Stay Calm and Know the Drill

At the center of URI’s response to COVID-19 is Ellen Reynolds ’91, assistant vice president of student health and wellness and the director of Health Services at URI. Known for her boundless energy, calm demeanor, and willingness to do whatever it takes to solve the problem at hand, she’s leading URI’s response to this crisis with characteristic poise.

Ellen Reynolds ’91 had only been the University’s director of Health Services for about a year-and-a-half when she received disturbing news the morning of Oct. 21, 2014: A student who had been to Liberia–the African country being decimated by Ebola–had returned to campus exhibiting symptoms consistent with the often-fatal disease.

Ellen Reynolds
Ellen Reynolds ’91 was unsure of her career path as an undergrad, but an internship at South County Hospital in her senior year paved the way to a full-time job there and a career in health-care management. She holds a master’s degree in health-care administration from Salve Regina University and is completing a doctorate in educational leadership at Johnson & Wales University.

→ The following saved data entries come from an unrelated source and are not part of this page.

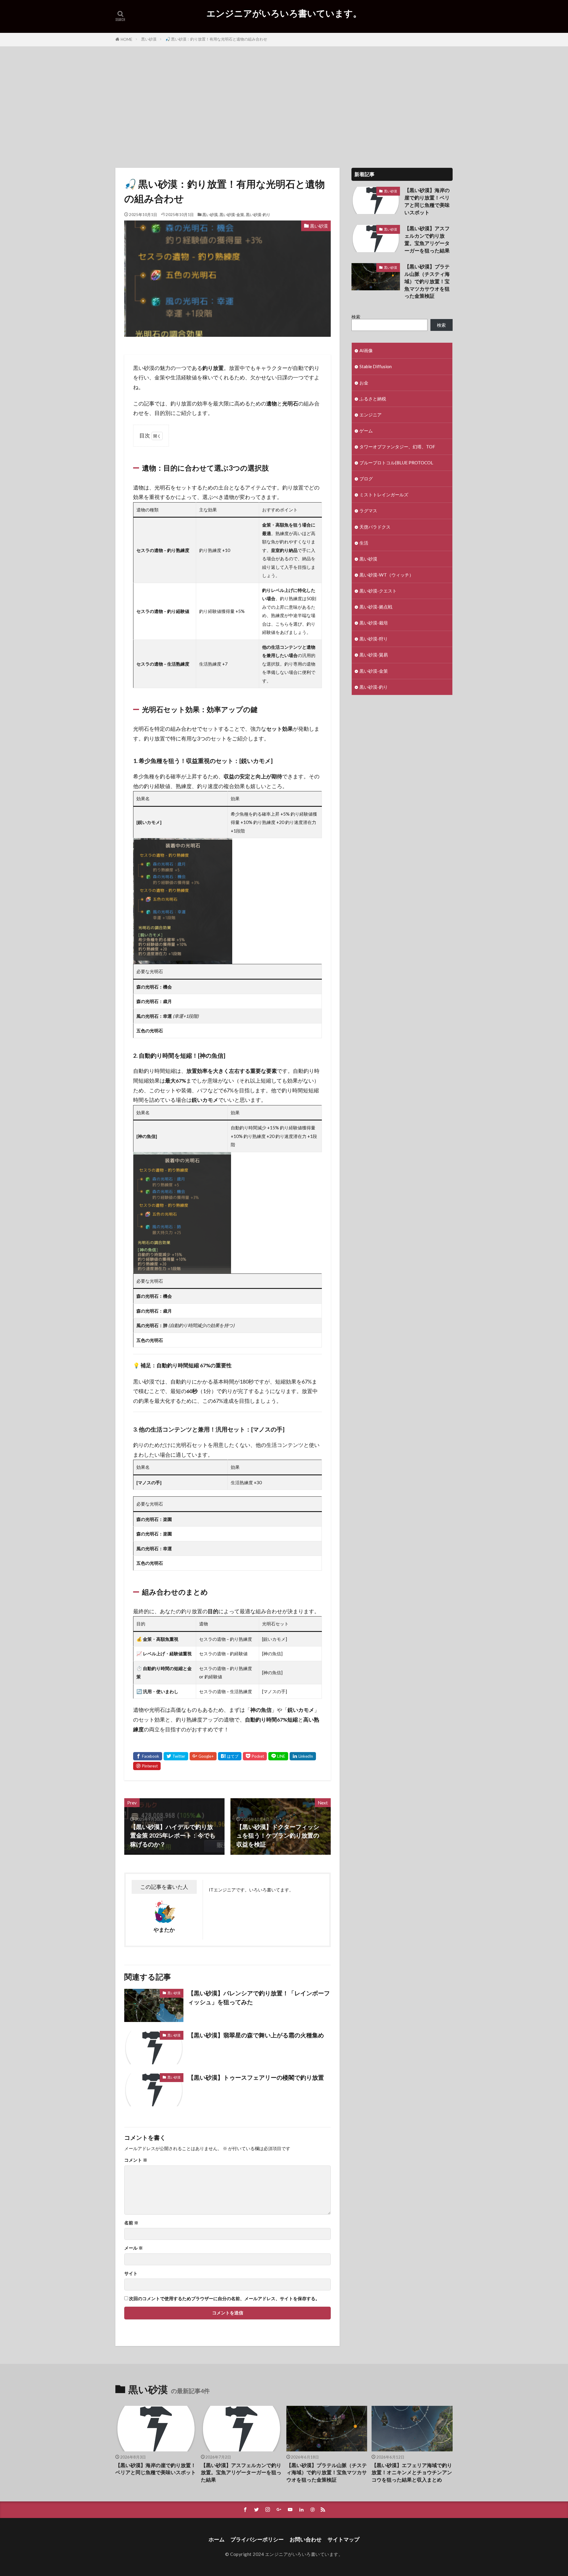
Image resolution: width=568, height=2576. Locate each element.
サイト (131, 2273)
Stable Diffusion (375, 366)
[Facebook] (147, 1756)
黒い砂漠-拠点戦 (375, 606)
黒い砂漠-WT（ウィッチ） (386, 574)
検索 (355, 316)
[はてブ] (229, 1756)
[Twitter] (176, 1756)
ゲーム (366, 430)
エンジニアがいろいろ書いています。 (284, 13)
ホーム (217, 2539)
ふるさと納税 (372, 398)
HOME (126, 39)
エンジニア (370, 414)
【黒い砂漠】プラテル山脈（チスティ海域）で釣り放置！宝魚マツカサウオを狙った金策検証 (427, 281)
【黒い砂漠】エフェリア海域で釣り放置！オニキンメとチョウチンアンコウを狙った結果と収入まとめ (412, 2472)
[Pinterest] (147, 1766)
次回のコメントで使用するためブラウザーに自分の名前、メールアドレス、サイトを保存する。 (224, 2298)
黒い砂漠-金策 (232, 214)
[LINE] (278, 1756)
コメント (135, 2160)
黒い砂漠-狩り (373, 638)
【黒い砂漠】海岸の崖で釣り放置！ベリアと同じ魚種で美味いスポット (427, 201)
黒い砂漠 (148, 39)
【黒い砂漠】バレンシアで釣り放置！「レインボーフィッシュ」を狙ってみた (259, 1997)
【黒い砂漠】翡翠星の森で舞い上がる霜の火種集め (256, 2035)
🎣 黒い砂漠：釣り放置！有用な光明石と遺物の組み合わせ (216, 39)
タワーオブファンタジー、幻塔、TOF (397, 446)
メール (133, 2248)
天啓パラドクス (374, 526)
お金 (363, 382)
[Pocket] (255, 1756)
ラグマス (368, 510)
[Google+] (203, 1756)
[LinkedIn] (303, 1756)
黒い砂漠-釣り (258, 214)
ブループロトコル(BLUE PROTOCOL (396, 462)
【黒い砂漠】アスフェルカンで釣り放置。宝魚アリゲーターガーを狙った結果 (427, 239)
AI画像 (366, 350)
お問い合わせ (306, 2539)
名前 (131, 2223)
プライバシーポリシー (257, 2539)
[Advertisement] (284, 105)
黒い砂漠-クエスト (378, 590)
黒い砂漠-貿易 (373, 654)
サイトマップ (343, 2539)
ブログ (366, 478)
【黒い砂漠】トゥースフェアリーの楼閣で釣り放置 (256, 2077)
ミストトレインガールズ (383, 494)
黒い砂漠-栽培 (373, 622)
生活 (363, 542)
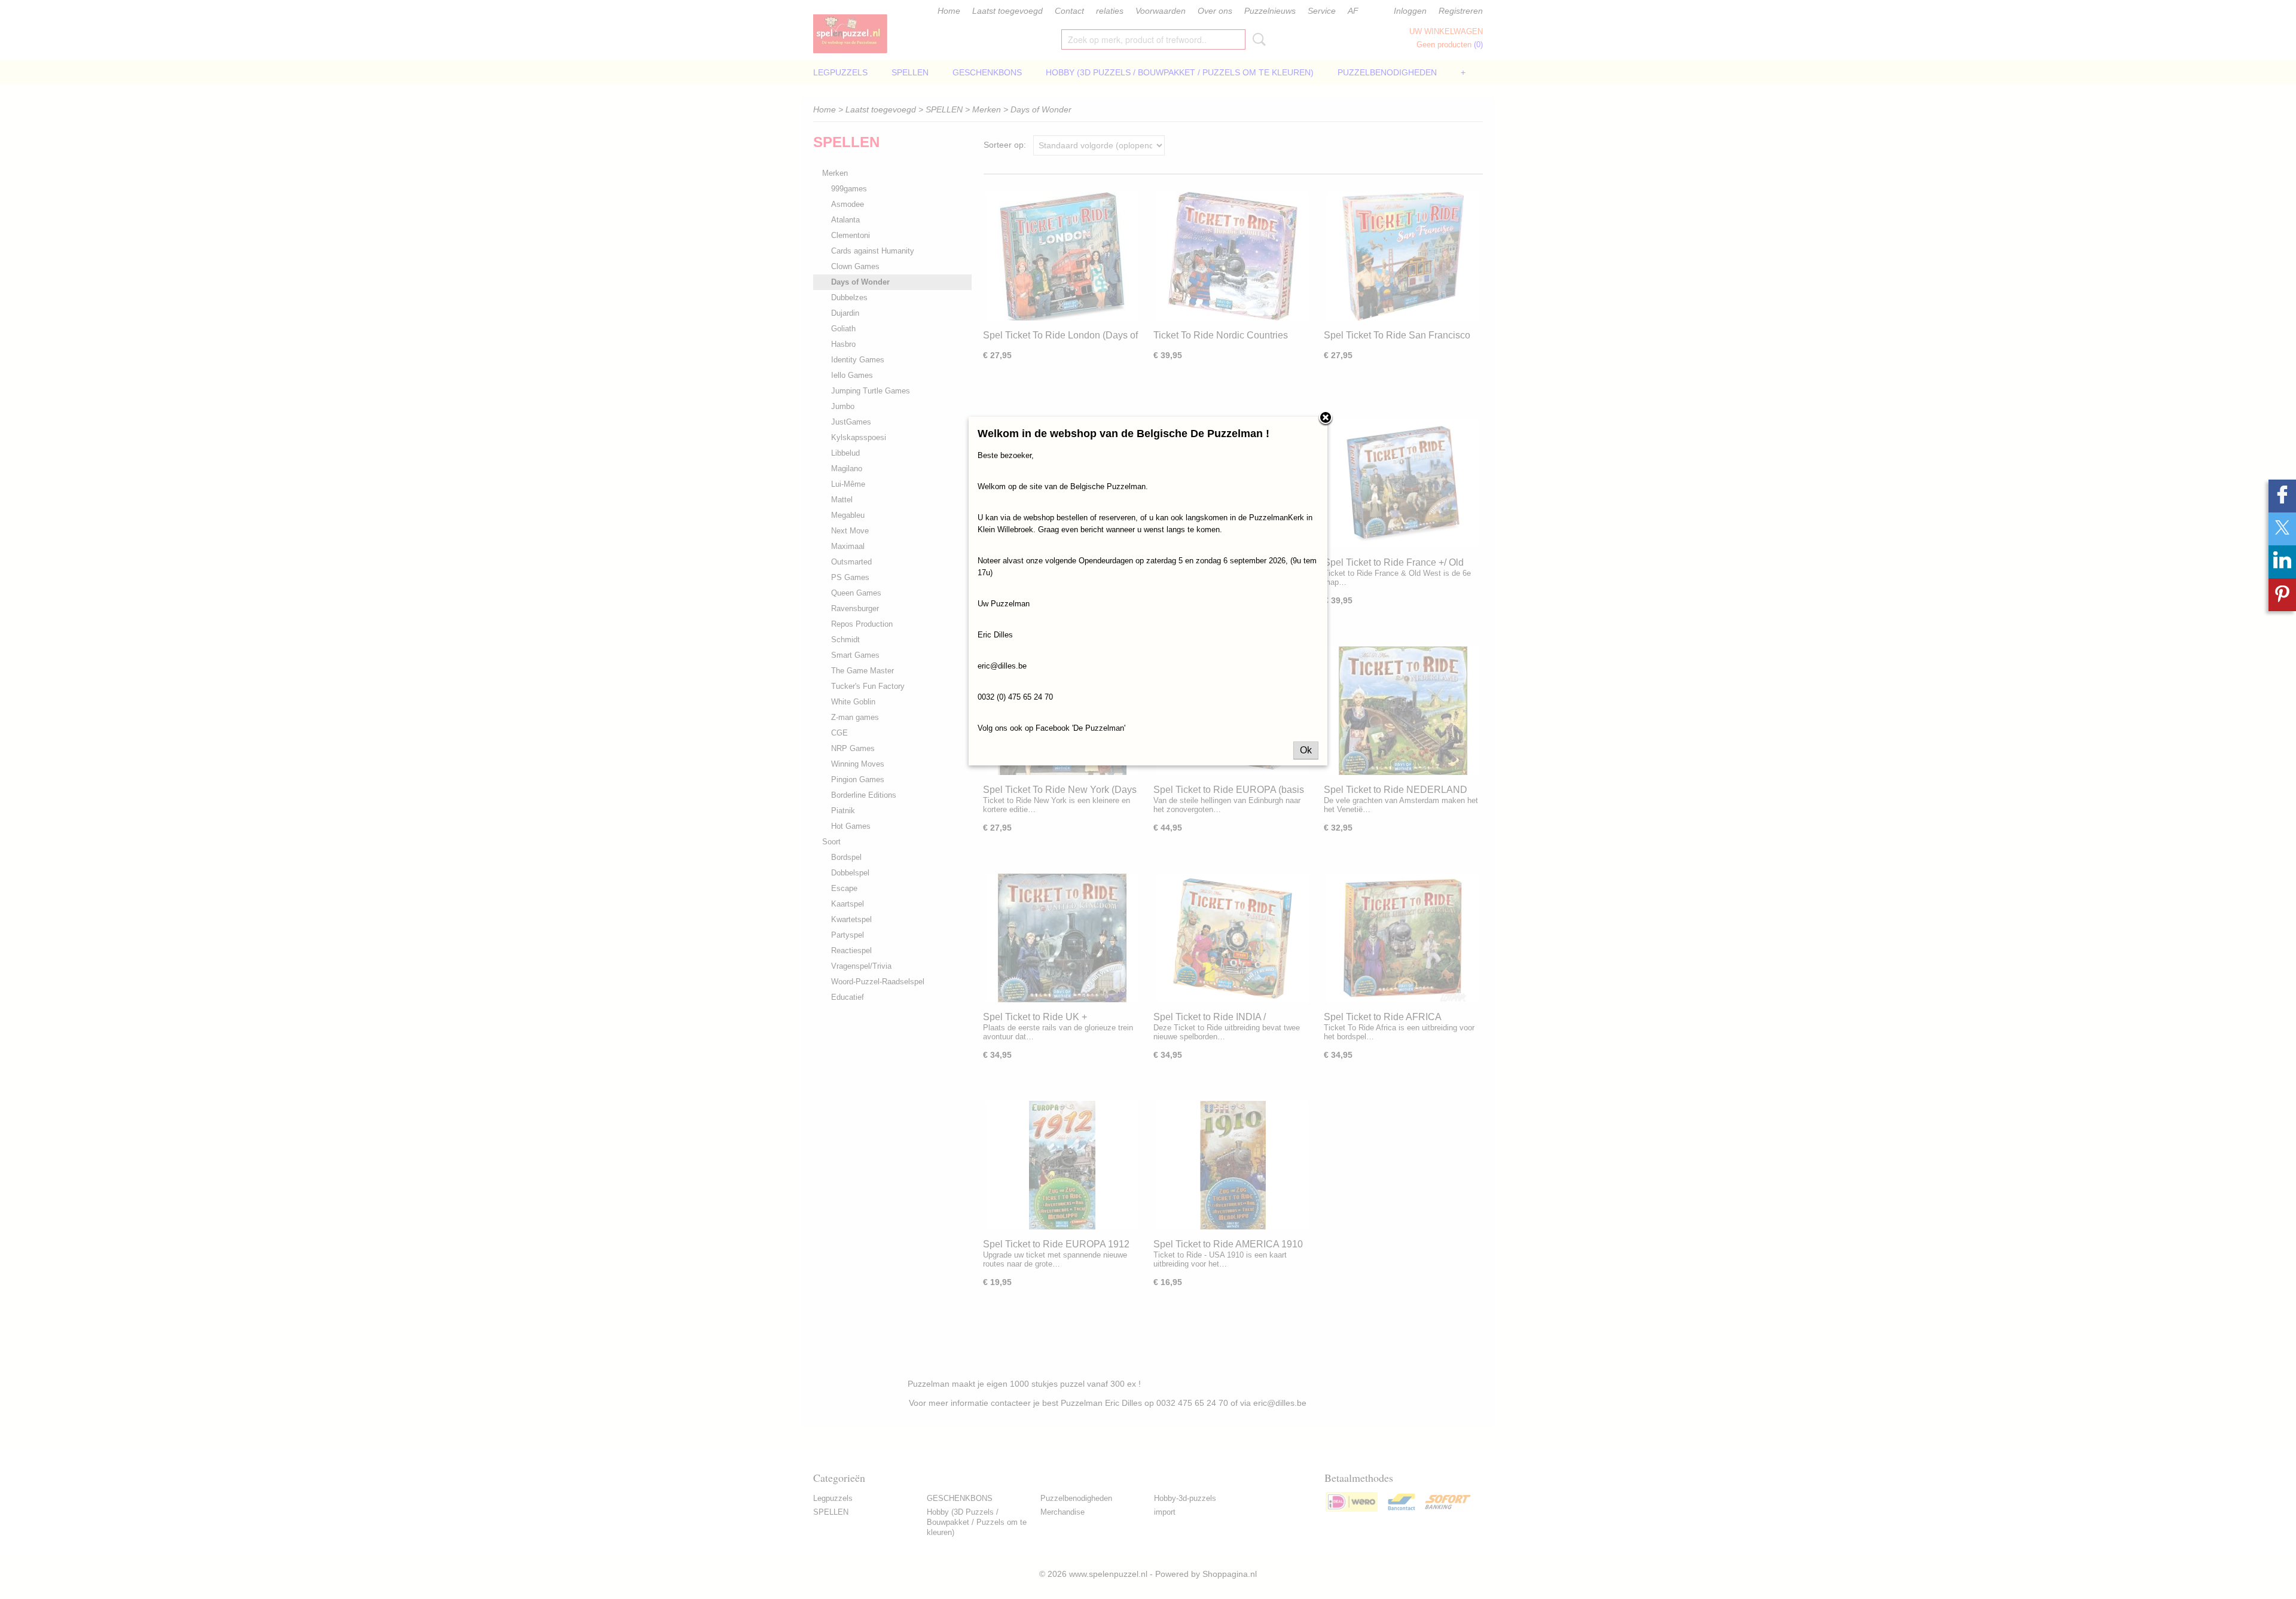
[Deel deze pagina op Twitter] (2282, 528)
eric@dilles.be (1002, 665)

The student tested negative for Ebola, but that scare helped Reynolds and her team respond decisively to a suspected case of COVID-19 on the first day of classes in January 2020. Eventually, the student tested negative for the virus, but Reynolds and her team knew the drill: They immediately isolated the student, meals were delivered to her door, and URI Health Services personnel used technology to check in with her daily. In addition, her roommates were removed immediately from the shared room, tested, and quarantined for two weeks.

Reynolds says that knowing the drill means “frequent training for our doctors, nurses, EMS responders, and staff in how to put on and take off personal protective equipment, as well as infection-control precautions, contact tracing, inventory control, and supply management.”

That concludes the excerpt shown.